There is a compelling reason why digital transformation is such a hot topic in boardrooms everywhere today: organizations simply must transform to remain competitive. In our recent Voice of the Enterprise (VotE) Storage survey, two-thirds of respondents said their businesses require moderate to significant transformation in the next five years. We believe IT infrastructure similarly has to change to enable and support digital transformation. Thus, infrastructure is a key on-ramp to business transformation. When lacking a highly scalable and highly reliable IT infrastructure, businesses jeopardize their ability to meet current and future stakeholder requirements.

Owing to its ability to offer consistency and accelerated time to value of IT investments, converged infrastructure (CI) has grown rapidly in popularity as a delivery vehicle for infrastructure. We define CI as the combination and integration of essentially all compute resources (hardware, software, networking), usually with a single vendor providing first-line support.

Meeting the challenges of next-gen workloads
Meanwhile, hyperconverged infrastructure (HCI) is gaining favor as a go-to architecture choice, particularly as computing resource needs have grown in dynamism. Think of HCI as clusters of virtualized, standardized x86 servers running storage management software to create a single virtualized appliance combining compute and storage.

How both CI and HCI address transformation challenges, including their ability to support next-generation workloads such as big-data analytics and containers, will be key considerations for organizations going forward. The stakes are enormous. Digital transformation holds the promise of lower risk, improved products and services, faster time-to-market, cost reduction and increased revenue. In other words, digital transformation is synonymous with business success.

Prepping for big-data analytics and containers
More than one in four VotE respondents foresee rapid growth in big data and associated analytics in the next two years. Big data means just that – tidal volumes of structured and unstructured data requiring a rapidly scalable infrastructure to handle them. Thus, when planning the next big infrastructure upgrade, we recommend choosing vendors that have proven partnerships with legacy and emerging software providers.

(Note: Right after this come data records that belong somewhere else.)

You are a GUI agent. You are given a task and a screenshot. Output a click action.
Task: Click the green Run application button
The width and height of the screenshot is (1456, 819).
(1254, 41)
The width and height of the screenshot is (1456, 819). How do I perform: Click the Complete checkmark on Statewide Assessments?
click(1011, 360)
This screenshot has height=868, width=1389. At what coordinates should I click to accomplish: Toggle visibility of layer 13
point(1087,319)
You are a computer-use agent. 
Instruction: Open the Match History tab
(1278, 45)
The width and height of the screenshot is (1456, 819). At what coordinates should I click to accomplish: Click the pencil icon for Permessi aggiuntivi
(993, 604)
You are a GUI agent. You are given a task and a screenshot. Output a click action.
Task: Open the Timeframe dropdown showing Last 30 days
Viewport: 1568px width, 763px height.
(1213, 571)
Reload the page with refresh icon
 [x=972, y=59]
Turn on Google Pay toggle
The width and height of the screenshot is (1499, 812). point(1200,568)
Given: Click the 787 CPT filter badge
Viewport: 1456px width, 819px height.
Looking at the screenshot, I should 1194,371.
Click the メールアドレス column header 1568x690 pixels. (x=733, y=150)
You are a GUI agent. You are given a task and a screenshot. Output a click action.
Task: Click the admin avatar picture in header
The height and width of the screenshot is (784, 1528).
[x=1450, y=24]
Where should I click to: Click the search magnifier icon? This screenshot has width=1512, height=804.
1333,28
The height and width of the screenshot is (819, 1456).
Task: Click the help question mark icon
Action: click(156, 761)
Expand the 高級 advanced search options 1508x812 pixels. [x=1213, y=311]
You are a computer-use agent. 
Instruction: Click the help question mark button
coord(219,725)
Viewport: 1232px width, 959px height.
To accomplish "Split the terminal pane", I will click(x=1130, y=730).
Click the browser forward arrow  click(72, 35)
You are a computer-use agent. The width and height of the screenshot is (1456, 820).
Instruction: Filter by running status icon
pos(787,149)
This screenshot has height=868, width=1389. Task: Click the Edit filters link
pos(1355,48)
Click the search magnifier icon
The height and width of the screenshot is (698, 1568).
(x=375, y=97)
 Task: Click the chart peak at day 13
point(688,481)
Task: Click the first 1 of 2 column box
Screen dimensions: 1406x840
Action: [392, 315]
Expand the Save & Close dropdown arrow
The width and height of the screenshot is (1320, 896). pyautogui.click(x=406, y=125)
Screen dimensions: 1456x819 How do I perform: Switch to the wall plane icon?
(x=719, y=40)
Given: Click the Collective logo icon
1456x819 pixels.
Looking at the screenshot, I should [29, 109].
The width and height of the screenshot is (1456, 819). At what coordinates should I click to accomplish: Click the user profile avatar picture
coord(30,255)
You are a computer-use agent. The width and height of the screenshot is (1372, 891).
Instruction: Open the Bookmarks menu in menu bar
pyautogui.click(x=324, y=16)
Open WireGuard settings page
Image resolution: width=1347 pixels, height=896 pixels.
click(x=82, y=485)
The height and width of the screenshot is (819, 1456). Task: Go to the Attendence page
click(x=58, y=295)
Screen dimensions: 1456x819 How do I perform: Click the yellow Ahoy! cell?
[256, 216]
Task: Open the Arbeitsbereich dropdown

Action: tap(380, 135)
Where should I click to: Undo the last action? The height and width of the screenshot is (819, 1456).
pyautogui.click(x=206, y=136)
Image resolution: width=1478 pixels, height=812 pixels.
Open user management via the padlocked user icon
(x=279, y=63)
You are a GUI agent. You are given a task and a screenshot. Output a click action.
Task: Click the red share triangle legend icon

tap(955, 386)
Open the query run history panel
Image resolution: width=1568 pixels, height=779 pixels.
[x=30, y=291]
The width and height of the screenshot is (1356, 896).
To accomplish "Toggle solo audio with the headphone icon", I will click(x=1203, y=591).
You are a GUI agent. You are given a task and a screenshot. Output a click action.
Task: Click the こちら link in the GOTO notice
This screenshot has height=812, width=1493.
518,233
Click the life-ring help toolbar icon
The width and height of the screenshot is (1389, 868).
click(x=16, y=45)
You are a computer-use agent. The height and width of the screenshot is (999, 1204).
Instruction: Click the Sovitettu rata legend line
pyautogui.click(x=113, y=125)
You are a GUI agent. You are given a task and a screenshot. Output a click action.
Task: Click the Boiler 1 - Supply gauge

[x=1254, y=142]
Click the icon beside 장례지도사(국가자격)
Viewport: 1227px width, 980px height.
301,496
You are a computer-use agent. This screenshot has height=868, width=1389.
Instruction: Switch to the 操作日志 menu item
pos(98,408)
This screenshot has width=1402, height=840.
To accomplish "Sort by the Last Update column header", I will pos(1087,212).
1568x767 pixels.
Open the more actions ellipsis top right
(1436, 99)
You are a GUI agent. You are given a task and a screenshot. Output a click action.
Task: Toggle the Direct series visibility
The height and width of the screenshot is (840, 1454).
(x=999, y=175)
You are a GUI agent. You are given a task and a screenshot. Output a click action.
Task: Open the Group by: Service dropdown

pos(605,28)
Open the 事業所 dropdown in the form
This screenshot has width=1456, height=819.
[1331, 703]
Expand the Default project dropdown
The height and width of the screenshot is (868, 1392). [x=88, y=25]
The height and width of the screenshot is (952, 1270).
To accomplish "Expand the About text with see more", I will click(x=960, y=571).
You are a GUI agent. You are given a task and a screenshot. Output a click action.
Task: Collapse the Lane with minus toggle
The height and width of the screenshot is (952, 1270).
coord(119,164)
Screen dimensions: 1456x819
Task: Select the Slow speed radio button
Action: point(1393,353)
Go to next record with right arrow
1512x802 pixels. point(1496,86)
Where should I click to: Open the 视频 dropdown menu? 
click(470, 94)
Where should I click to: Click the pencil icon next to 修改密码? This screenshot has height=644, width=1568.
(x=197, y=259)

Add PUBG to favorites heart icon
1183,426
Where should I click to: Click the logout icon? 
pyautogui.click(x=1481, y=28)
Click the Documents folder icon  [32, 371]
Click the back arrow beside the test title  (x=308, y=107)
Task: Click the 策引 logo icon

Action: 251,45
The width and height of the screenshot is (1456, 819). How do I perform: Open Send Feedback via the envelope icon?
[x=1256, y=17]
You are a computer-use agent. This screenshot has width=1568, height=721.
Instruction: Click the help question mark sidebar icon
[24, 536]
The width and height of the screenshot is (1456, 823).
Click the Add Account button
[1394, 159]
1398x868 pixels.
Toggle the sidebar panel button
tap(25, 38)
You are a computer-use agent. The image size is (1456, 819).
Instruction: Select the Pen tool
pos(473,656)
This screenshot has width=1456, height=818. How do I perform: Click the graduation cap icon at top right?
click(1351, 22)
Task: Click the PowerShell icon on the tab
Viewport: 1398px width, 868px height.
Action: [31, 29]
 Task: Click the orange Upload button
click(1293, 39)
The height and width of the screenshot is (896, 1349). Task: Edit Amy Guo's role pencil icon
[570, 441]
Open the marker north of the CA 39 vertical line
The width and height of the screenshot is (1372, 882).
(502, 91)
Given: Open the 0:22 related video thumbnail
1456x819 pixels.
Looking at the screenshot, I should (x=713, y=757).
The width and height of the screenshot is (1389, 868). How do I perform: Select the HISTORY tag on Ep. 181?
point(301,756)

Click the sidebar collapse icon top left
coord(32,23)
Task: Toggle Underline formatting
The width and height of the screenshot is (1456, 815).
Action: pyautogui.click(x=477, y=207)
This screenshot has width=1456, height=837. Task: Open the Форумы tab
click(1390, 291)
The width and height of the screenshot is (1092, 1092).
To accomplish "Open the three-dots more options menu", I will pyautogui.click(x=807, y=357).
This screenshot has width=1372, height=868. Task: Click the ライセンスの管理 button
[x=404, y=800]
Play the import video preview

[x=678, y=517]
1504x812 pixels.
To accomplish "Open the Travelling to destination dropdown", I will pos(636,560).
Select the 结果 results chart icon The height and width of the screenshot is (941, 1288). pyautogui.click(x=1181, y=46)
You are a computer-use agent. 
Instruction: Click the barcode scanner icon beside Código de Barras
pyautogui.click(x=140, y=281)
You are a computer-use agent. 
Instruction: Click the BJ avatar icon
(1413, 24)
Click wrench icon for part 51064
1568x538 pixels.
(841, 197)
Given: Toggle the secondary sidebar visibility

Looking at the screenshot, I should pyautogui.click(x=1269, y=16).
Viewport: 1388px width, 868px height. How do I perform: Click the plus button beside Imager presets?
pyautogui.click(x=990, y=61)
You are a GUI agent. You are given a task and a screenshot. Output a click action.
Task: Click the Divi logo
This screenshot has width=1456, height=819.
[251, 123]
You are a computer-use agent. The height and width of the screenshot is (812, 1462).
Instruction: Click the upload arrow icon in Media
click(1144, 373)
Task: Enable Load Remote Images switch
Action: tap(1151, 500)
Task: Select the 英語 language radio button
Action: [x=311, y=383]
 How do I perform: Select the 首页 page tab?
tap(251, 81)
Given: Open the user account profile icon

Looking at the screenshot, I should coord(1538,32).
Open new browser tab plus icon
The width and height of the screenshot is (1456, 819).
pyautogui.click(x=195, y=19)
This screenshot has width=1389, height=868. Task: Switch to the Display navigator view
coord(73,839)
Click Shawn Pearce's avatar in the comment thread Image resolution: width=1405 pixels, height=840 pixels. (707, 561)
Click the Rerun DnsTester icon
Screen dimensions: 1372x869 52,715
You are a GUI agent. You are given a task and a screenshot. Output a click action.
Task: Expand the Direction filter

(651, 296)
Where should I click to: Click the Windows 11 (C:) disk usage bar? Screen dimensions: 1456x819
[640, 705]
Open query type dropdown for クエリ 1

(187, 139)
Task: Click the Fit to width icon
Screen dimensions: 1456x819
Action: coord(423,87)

For a relatively nascent technology, containers are off to roaring start. Our VotE research shows that nearly one in four respondents are already using containers, with two-thirds of these in active production. Think of containers as operating system virtualization, where workloads share OS resources, including libraries and code. Owing to their ability to improve resource sharing and overall efficiency compared with virtual machines (VMs), containers are widely seen as an enabler of DevOps, big-data implementations and microservices.

Containers can be launched or killed instantly, making them perfect for handling bursty workloads. A conventional VM cannot enable this. Unlike with a VM, there is no need to reproduce OS code for every container. Over time we believe developers will be able to deftly move test/dev projects into production without major code rewrites by using containers – a feature not available with VMs.

CI, HCI and digital transformation
Both CI and HCI owe their fast-growing popularity in large part to how quickly and consistently they provision infrastructure resources, while at the same time reducing management and maintenance with higher levels of cloud orchestration and automation. Both CI and HCI provide the performance stability required for these rapidly emerging production workloads, including all-flash storage options to further boost performance.

As mentioned, scalability is king with the newer workloads. Where legacy infrastructures usually imply costly, time-consuming migration procedures replete with downtime and service degradation, scale-out architectures like HCI allow for the nondisruptive addition of new capacity. In addition, with HCI organizations can start with relatively small configurations and then grow them incrementally to handle additional workloads. By comparison, CI is associated with flexible building blocks, its adaptability to a wider range of use cases, enterprise-grade storage, and highly sophisticated management and orchestration.

An end to finger-pointing
In legacy infrastructure environments, a big headache for IT managers is the finger-pointing at different vendors that results when network, software and hardware vendors disagree on a problem's source. One major benefit of HCI is the usual assignment of one primary vendor among all others that agrees to serve as the first line of contact.